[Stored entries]
◆ ◆ ◆
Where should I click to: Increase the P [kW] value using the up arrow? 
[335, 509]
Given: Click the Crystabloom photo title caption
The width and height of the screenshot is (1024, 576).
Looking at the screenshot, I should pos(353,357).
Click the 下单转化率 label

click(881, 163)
◆ ◆ ◆
What needs to be done ::
Write out every line, unchanged, from the one containing "The width and" through the closing line of the data.

Answer below ::
The width and height of the screenshot is (1024, 576).
Looking at the screenshot, I should pos(353,357).
Click the 下单转化率 label

click(881, 163)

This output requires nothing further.